# Sr. Site Reliability Engineer

> Tiger Analytics Inc. · Washington, United States · — · Posted 2026-05-08

**Workplace:** on_site

## Description

### **Role Overview**

We are seeking a high-caliber **Site Reliability Engineer (SRE)** to join our Forward Engineering team. You will be the guardian of our production ecosystems, ensuring that our complex, data-driven AI platforms remain resilient, scalable, and highly performant.
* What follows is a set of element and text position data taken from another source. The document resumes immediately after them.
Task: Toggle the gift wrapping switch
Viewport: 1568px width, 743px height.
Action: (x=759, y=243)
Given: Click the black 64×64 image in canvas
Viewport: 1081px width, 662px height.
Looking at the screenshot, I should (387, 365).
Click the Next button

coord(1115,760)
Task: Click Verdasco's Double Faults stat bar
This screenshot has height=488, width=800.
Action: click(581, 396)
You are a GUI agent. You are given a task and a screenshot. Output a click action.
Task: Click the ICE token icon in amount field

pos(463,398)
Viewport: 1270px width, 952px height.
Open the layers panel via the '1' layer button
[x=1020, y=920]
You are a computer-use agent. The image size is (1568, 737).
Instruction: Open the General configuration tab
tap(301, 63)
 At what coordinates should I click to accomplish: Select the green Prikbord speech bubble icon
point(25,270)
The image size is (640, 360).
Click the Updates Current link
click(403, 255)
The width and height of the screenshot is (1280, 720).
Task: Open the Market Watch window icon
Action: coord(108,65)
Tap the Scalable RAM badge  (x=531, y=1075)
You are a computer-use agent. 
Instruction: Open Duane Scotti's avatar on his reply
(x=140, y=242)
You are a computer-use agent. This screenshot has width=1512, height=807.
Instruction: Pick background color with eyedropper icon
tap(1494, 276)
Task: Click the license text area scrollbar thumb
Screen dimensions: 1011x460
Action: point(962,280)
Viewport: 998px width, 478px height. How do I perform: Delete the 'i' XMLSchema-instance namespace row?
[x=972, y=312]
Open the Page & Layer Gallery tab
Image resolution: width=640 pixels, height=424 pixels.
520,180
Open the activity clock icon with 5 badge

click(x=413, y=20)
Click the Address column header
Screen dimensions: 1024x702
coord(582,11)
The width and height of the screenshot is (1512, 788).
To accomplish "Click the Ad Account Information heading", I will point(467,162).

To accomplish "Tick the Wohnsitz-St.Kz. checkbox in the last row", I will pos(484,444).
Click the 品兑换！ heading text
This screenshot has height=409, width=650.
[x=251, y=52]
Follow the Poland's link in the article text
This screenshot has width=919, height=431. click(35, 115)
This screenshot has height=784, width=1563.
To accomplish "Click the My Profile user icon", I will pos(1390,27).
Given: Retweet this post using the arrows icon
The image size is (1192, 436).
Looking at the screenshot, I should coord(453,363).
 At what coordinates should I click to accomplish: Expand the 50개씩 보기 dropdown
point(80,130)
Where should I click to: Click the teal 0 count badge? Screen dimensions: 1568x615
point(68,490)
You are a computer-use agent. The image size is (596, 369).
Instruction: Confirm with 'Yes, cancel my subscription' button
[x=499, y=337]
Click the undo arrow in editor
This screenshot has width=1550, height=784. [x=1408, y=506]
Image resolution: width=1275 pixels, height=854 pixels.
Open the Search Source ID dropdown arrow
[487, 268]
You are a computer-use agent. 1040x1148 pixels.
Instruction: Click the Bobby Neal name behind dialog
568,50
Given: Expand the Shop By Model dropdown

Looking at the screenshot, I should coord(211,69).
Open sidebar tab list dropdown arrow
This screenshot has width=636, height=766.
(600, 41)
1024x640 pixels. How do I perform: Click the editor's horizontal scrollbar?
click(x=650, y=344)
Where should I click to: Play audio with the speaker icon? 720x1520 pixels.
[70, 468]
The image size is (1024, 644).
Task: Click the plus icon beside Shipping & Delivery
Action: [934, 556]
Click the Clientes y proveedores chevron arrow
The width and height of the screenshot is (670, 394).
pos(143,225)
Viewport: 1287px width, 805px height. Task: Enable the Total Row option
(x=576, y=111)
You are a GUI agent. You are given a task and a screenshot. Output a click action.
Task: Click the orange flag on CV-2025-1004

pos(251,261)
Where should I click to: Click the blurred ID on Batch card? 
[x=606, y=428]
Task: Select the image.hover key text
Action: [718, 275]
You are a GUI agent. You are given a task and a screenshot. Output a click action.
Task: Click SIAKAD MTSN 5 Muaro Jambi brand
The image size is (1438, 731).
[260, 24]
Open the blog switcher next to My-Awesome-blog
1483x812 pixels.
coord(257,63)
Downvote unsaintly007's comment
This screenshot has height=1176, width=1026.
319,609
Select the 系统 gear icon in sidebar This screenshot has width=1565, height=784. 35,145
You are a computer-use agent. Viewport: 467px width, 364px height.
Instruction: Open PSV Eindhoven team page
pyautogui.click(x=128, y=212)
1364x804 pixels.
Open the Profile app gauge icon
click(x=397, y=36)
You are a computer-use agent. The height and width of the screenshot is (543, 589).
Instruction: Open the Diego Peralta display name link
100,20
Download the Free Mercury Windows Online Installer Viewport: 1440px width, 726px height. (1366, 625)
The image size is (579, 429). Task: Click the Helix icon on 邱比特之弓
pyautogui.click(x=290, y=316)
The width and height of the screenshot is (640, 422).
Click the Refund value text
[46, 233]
This role is a hybrid of software engineering and systems architecture, with a specialized focus on **MLOps**—bridging the gap between model development and production-grade reliability.

### **Key Responsibilities**

### **1\. Reliability & Performance Engineering**

-   **SLA/SLO Management:** Define, monitor, and maintain Service Level Objectives (SLOs) and Service Level Indicators (SLIs) for critical AI/ML services.
-   **Error Budgeting:** Manage error budgets to balance the velocity of feature releases from the ML team with the stability of the production environment.
-   **Scalability:** Architect and manage auto-scaling strategies for **Kubernetes (GKE)** to handle fluctuating workloads during model training and high-volume inference.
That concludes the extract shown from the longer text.